THE CRUX OF BUREAUCRATIC MANAGEMENT
The plain
citizen compares the operation of the bureaus with the working of the profit
system, which is more familiar to him. Then he discovers that bureaucratic
management is wasteful, inefficient, slow, and rolled up in red tape. He
simply cannot understand how reasonable people allow
such a
mischievous system to endure. Why not adopt the well-tried methods of
private business?
However, such
criticisms are not sensible. They misconstrue the features peculiar to
public administration. They are not aware of the fundamental difference
between government
and
profit-seeking private enterprise. What they call deficiencies and faults of
the management of administrative agencies are necessary properties. A bureau
is not a profit-seeking enterprise; it cannot make use of any economic
calculation; it has to solve problems which are unknown to business
management. It is out of the question to improve its management by reshaping
it according to the
pattern of
private business. It is a mistake to judge the efficiency of a government
department by comparing it with the working of an enterprise subject to the
interplay of market factors.
There are, of
course, in every country's public administration manifest shortcomings which
strike the eye of every observer. People are sometimes shocked by the degree
of maladministration. But if one tries to go to their roots, one often
learns that they are not simply the result of culpable negligence or lack of
competence. They sometimes turn out to be the result of special political
and institutional conditions or of an attempt to come to an arrangement with
a problem for which a more satisfactory solution could not be found. A
detailed scrutiny of all the difficulties involved may convince an honest
investigator that, given the general state of political forces, he himself
would not have known how to deal with the matter in a less objectionable
way.
It is vain to
advocate a bureaucratic reform through the appointment of businessmen as
heads of various departments. The quality of being an entrepreneur is not
inherent in the personality of the entrepreneur; it is inherent in the
position which he occupies in the framework of market society. A former
entrepreneur who is given charge of a government bureau is in this capacity
no longer a businessman but a bureaucrat. His objective can no longer be
profit, but compliance with the rules and regulations. As head of a bureau
he may have the power to alter some minor rules and some matters of internal
procedure. But the setting of the bureau's activities is determined by rules
and regulations which are beyond his reach.
It is a
widespread illusion that the efficiency of government
bureaus could
be improved by management engineers and their methods of scientific
management. However, such plans stem from a radical misconstruction of the
objectives of civil government.
Like any kind
of engineering, management engineering too is conditioned by the
availability of a method of calculation. Such a method exists in
profit-seeking business. Here the profit-and-Ioss statement is supreme. The
problem of bureaucratic management is precisely the absence of such a
method of
calculation.
In the field
of profit-seeking enterprise the objective of the management engineer's
activities is clearly determined by the primacy of the profit motive. His
task is to reduce costs without impairing the market value of the
result or to reduce costs more than the ensuing reduction of the market
value of the result or to raise the market value of the result more than the
required rise in costs. But in the field of government the result has no
price on a market. It can neither be bought nor sold.
Let us
consider three examples.
A police
department has the job of protecting a defense
plant against
sabotage. It assigns thirty patrolmen to this duty. The responsible
commissioner does not need the advice of an efficiency expert in order to
discover that he could save money by reducing the guard to only twenty men.

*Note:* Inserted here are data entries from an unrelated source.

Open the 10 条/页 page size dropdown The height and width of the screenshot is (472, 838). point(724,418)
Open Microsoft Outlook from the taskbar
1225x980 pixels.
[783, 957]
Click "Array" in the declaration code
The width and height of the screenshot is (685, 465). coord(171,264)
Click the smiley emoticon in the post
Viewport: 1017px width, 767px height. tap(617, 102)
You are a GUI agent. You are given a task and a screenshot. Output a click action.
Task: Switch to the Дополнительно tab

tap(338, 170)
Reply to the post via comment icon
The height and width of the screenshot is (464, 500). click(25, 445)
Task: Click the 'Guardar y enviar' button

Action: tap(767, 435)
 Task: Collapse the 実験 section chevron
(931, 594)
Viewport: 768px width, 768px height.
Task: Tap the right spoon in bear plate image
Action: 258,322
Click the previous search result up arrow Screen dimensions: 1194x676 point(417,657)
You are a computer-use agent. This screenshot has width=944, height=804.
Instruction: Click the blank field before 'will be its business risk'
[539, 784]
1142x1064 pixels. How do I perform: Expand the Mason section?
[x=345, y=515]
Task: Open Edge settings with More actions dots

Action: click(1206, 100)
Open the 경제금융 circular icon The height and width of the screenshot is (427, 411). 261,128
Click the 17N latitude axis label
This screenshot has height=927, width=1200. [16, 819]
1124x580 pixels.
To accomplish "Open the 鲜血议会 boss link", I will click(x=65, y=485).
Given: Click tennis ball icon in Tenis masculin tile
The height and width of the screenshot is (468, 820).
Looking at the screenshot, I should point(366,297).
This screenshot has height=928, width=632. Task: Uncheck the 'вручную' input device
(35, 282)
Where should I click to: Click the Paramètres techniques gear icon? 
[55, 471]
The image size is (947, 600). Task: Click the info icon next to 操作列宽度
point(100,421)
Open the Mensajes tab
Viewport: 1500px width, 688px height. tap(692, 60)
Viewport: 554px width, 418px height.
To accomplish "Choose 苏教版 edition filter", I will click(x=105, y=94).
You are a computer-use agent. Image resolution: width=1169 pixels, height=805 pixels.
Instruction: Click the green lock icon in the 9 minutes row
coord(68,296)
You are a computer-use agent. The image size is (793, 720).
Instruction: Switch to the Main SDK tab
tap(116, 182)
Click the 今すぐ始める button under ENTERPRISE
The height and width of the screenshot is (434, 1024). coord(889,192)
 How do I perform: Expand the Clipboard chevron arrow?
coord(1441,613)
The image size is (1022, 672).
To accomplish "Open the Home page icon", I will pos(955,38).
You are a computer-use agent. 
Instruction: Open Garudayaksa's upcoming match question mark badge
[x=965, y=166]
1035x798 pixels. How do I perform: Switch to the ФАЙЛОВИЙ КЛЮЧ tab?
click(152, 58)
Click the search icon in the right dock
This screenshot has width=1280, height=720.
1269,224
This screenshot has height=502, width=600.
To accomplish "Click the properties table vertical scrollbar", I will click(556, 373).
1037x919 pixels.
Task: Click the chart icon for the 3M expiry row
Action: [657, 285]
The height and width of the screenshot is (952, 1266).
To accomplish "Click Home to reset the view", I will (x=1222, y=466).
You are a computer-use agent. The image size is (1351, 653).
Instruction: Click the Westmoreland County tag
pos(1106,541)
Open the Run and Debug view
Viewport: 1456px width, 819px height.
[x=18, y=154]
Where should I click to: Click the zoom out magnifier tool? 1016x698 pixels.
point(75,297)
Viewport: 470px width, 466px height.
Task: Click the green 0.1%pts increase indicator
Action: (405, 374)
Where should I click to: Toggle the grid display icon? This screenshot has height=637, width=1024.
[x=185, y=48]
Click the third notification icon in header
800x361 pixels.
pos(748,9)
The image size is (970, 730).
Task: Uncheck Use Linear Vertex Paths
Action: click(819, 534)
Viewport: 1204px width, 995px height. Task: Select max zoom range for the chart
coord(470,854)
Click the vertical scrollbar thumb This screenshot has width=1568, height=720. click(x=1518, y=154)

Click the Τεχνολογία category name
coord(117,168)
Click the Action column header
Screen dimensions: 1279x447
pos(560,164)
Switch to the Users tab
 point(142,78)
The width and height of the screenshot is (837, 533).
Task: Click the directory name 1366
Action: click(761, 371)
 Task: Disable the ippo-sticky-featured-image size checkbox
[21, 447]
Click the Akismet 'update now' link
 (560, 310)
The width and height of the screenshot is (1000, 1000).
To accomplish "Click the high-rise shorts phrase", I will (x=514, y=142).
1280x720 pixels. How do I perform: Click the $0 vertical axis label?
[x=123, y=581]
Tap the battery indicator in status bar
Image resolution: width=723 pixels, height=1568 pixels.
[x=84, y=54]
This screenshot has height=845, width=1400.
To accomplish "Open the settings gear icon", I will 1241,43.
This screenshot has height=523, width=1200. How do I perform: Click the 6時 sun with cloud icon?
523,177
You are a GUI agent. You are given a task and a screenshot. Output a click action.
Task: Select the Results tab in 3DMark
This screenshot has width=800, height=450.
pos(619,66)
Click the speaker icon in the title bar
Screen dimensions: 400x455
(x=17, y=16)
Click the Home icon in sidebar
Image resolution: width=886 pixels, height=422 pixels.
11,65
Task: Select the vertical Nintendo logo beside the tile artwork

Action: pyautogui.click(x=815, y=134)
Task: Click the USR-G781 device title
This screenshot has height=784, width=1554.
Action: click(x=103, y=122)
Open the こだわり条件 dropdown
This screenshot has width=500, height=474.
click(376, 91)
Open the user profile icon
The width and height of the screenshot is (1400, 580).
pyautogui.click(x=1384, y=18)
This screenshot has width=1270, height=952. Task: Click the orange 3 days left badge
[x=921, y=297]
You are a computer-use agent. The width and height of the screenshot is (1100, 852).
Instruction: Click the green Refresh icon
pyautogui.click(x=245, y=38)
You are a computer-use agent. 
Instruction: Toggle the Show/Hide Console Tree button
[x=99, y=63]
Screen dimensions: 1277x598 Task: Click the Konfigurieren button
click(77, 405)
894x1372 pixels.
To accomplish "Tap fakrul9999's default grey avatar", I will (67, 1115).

But the question is: Does this economy outweigh the increase in risk? There
are serious things at stake: national defense, the morale of the armed
forces and of civilians,
repercussions
in the field of foreign affairs, the lives of many upright workers. All
these valuable things cannot be assessed in terms of money. The
responsibility rests entirely with Congress allocating the appropriations
required and with the executive branch of the Government. They
cannot evade
it by leaving the decision to an irresponsible adviser.
One of the
tasks of the Bureau of Internal Revenue is the final determination of taxes
due. Its duty is the interpretation and application of the law. This is not
merely a clerical job; it is a kind of judicial function. Any taxpayer
objecting to the Commissioner's interpretation of the law is free to bring
suit in a 'Federal court to recover the amount paid. Of what use can the
efficiency engineer with his time
and motion
studies be for the conduct of these affairs? His stop watch would be in the
wrong place in the office rooms of the bureau. It is obvious that-other
things being equal - a clerk who works more quickly is a more desirable
employee than another who is slower. But the main problem is the quality of
the performance. Only the experienced senior clerks are in a position to
appreciate duly the achievements of their
aides. Intellectual work cannot be measured and valued by mechanical
devices.
Let us finally
consider an instance in which neither problems of "higher" politics nor
those of the correct application
of the law are
involved. A bureau is in charge of buying all the supplies needed for the
technical conduct of office work. This is a comparatively simple job. But it
is by no means a mechanical job. The best clerk is not he who fills out the
greatest number of orders in an hour. The most satisfactory performance is
to buy the most appropriate materials at the cheapest price.
It
is therefore, as far
as the management of government is concerned, not correct to assert that
time study, motion study, and other tools of scientific management "show
with reasonable accuracy how much time and effort are required for each of
the available methods" and that they therefore "can show which of the
possible methods and procedures
require the
least time and effort."
2
All such things are quite useless because they cannot be coordinated to the
quality of the work done. Speed alone is not a measure of intellectual work.
You cannot "measure" a doctor according to the time he employs in examining
one case. And you cannot "measure" a judge according to the time he needs to
adjudicate one case.
If a businessman manufactures some article destined for export into foreign
countries, he is eager to reduce the manhours spent for the production of
the various parts of the commodity in question. But the license required for
shipping this commodity abroad is not a part of the commodity. The
government in issuing a license does not contribute anything to the
production, the marketing, and the shipping of this commodity. Its bureau is
not a workshop turning out one of the parts needed for the finishing of the
product. What the government aims at in making exports depend on the grant
of a license is restraint of export trade. It wants to reduce the total
volume of exports or the volume exported by undesirable exporters or sold to
undesirable buyers. The issuance of licenses is not the objective but a
technical device for its attainment. From the point of view of the
government the licenses refused or not even applied for are more important
than those granted. I t would therefore not be to the purpose to take "the
total man-hours spent per license" as the standard of the bureau's
performance. It would be unsuitable to perform "the operation of processing
the licenses . . . on an assembly line basis.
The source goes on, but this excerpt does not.